No one likes change, but sometimes holding on to traditions long after their purpose has expired can actually be harmful. Daylight savings is certainly one of these relics of the past that plagues modern society. While missed planes, trains and appointment are annoying after we spring forward or fall back, the change in time can have far more ominous consequences.
Why did we start this madness?
If you aren’t a change of daylight savings time, don’t blame the farmers. When DST was introduced in the 1960s farmers actually opposed it because they followed the natural rhythm of the sun. Livestock is not going to understand that the government has changed the clocks and adjust their natural schedules.
Daylight savings time was introduced during the first world war to save coal and keep workers in the factory for longer. While the spring time change is far more disruptive, the fall daylight savings change comes with it’s own issues.
If you’re thinking that DST could save on energy, you would be sort of right.
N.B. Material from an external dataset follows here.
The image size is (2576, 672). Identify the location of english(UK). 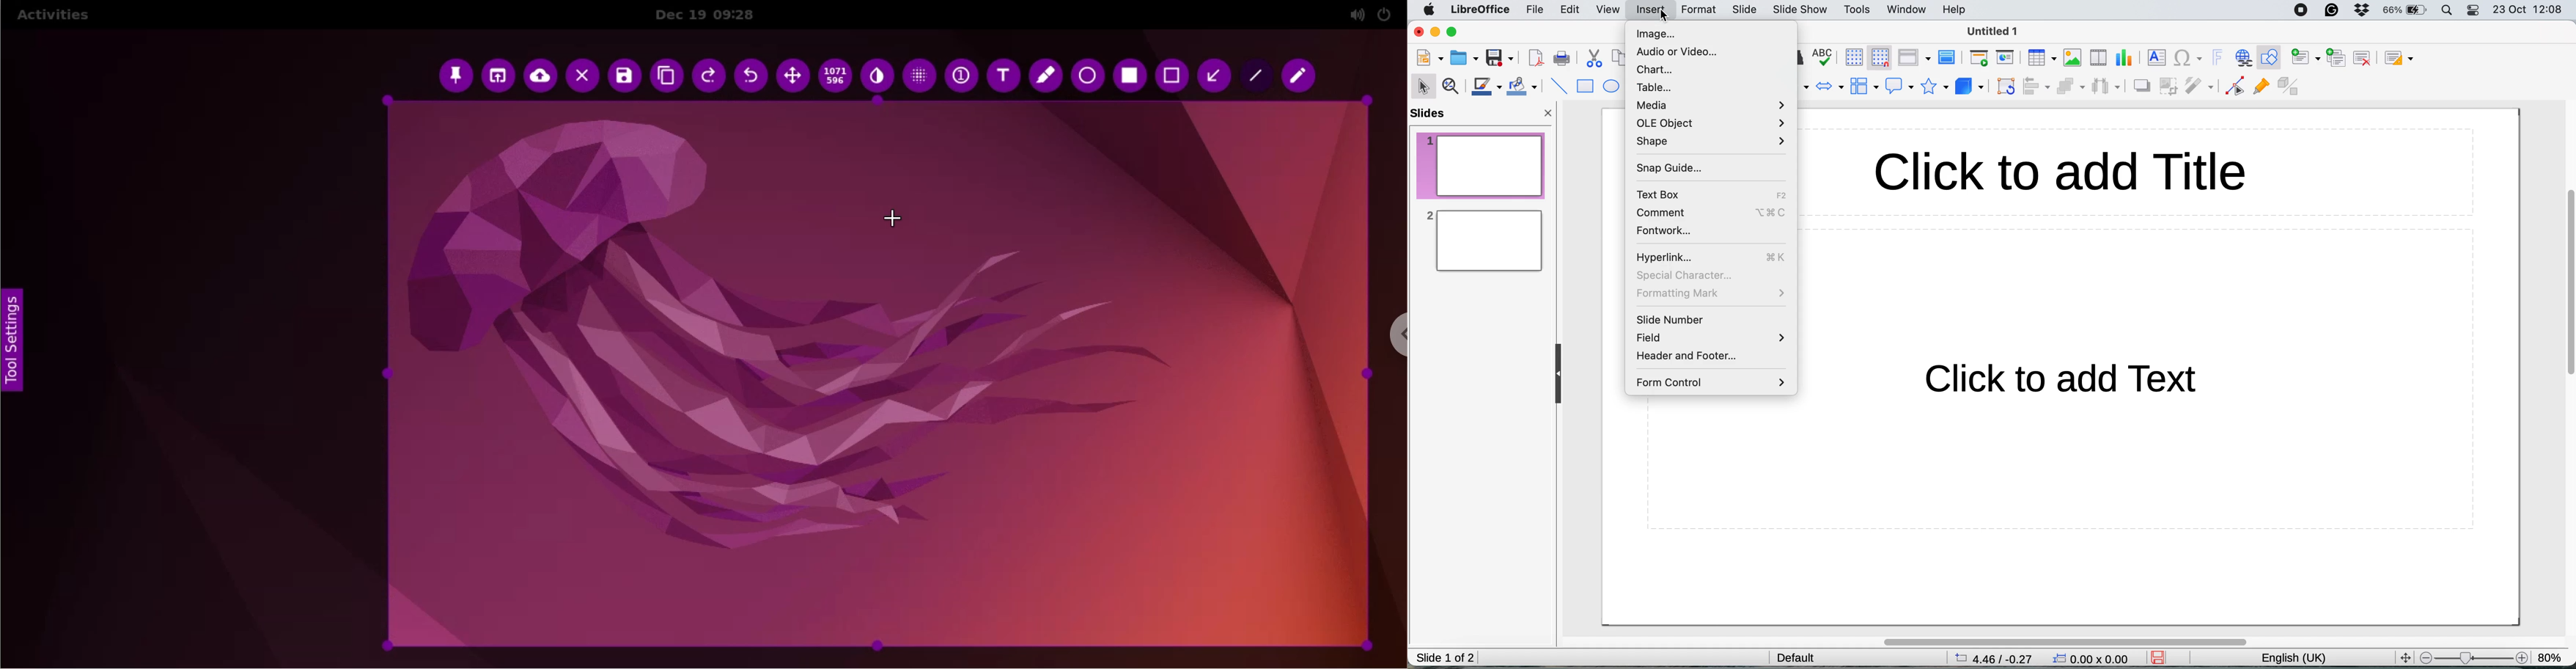
(2304, 658).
A report to Congress in October 2008 by the Department of Energy stated there was a negligible 0.03% per year savings in electricity that could be attributed to extended DST. But with DST transitions costing about $434 million in the United States, the savings in energy are moot.
A Danish study of 185,419 patients suffering from depression were surprised to find that instead of improving the condition in patients, the fall change caused an eight percent spike in depression. From the study;
“We probably benefit less from the daylight in the morning between seven and eight, because many of us are either in the shower, eating breakfast or sitting in a car or bus on the way to work or school. When we get home and have spare time in the afternoon, it is already dark.”
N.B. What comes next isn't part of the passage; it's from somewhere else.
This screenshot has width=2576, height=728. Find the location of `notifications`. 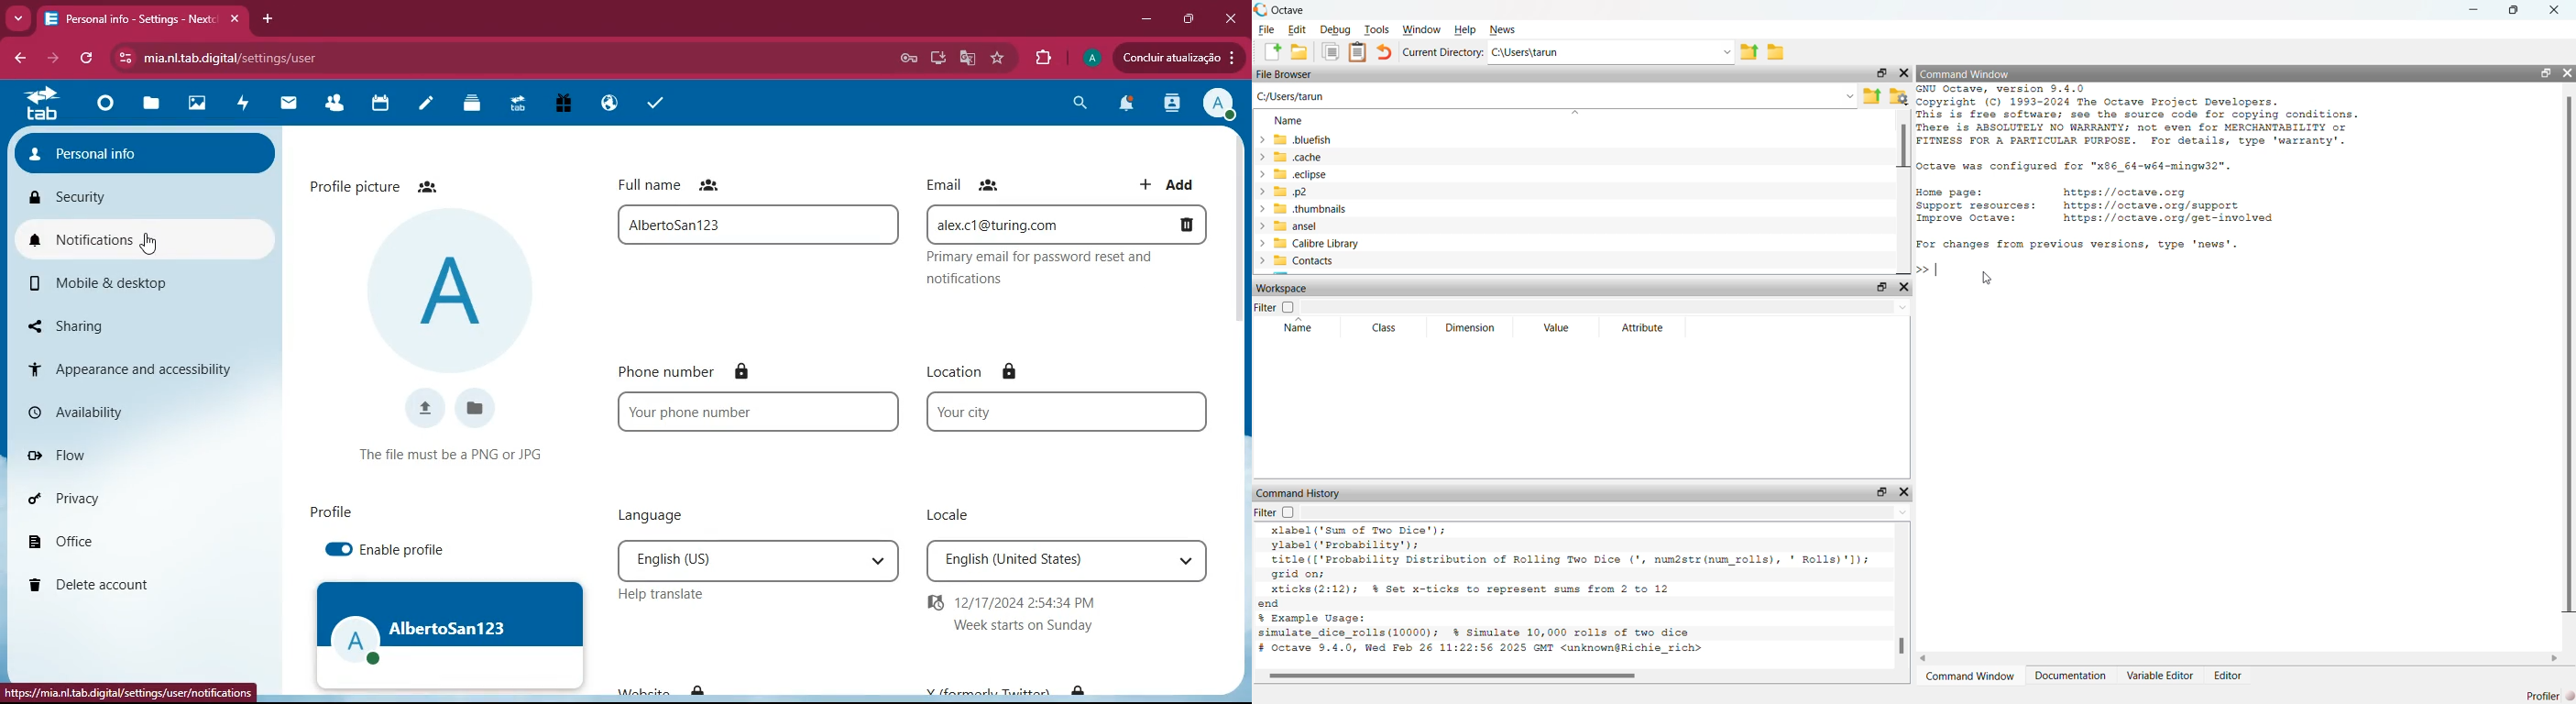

At least one in three Americans get less than the recommended seven hours of sleep a night and that number rises in teens where only about half get enough shut eye. One study discovered that teens slept about 2 hours less in the week following daylight saving time, and many people never catch up during the next six months.
Lack of sleep disrupts the body’s circadian rhythms and has been linked to depression obesity, diabetes, heart issues and other illnesses, according to Till Roenneberg, a circadian rhythm specialist at Ludwig-Maximilian University in Munich.
Heart Attack Risks
While the spring change increases our risk of heart attack much more, the fall change still messes with our circadian rhythms. According to David Samadi in the Observer, a disruption of our sleeping patterns carries an increased risk of cardiovascular issues, obesity and mental health issues like depression and bipolar disorder.
Sudden changes in light levels rather than the more gradual shifts can lead to disruptions in our melatonin levels. Joseph Gannon of the Sleep Disorders Clinic, told the Telegraph that the impact on melatonin levels can cause sleepiness earlier in the evenings when people are driving or commuting home from work. All those tired drivers result in more car accidents.
A study by students at the University of Pennsylvania showed that crime spiked after the fall change. The students expected the opposite effect as people were getting an extra hour of sleep, but the spike in crime is thought to be thanks to it getting dark earlier.